### Task statement
Duplicate the following lines word for word, leaving out the pictures.
------ Records for this exercise ------
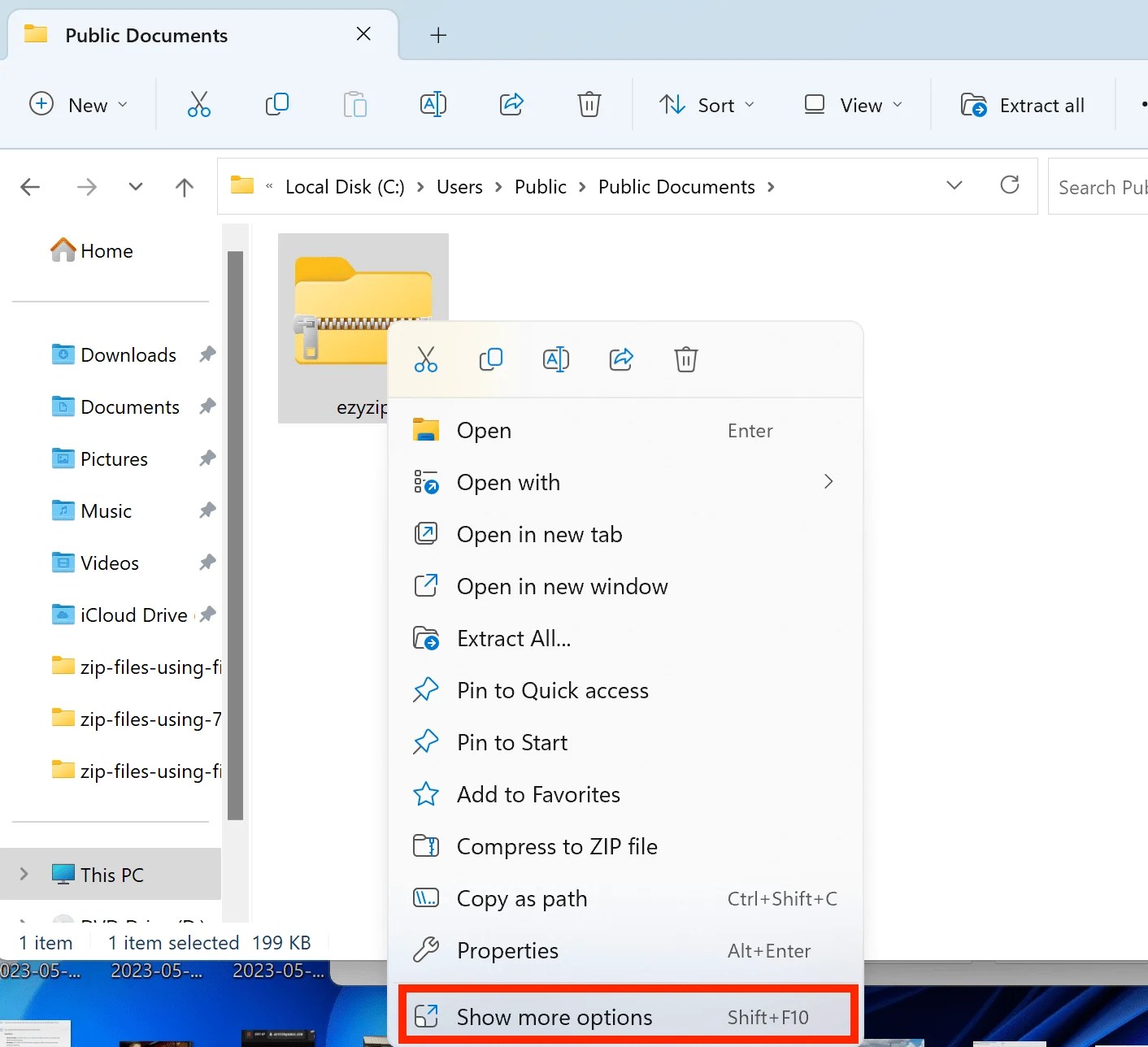Select the Cut icon in the toolbar

(199, 104)
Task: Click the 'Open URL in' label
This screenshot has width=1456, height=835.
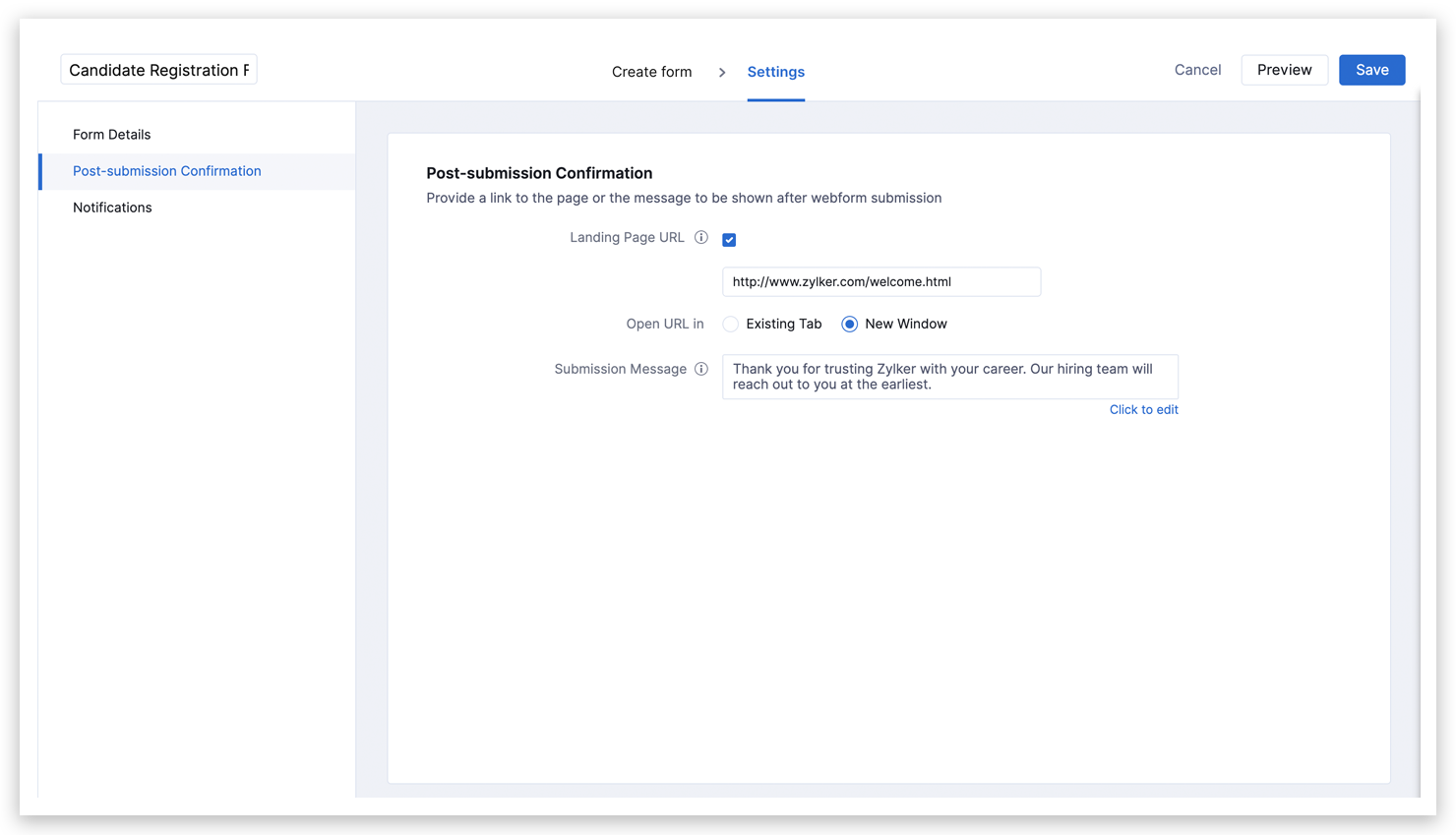Action: pos(665,325)
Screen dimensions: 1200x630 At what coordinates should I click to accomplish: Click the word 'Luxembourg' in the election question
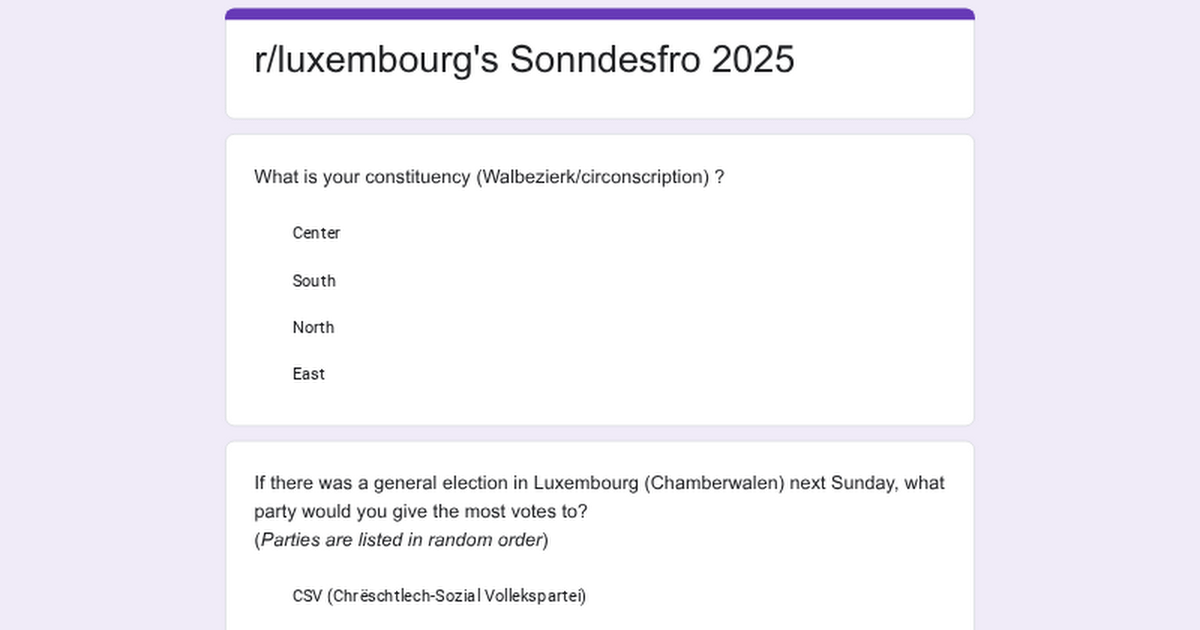[x=585, y=484]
------
### Finished task
Select the Cut icon in the toolbar

(199, 104)
Task: Click the 'Open URL in' label
This screenshot has width=1456, height=835.
Action: pos(665,325)
Screen dimensions: 1200x630 At what coordinates should I click to accomplish: Click the word 'Luxembourg' in the election question
[x=585, y=484]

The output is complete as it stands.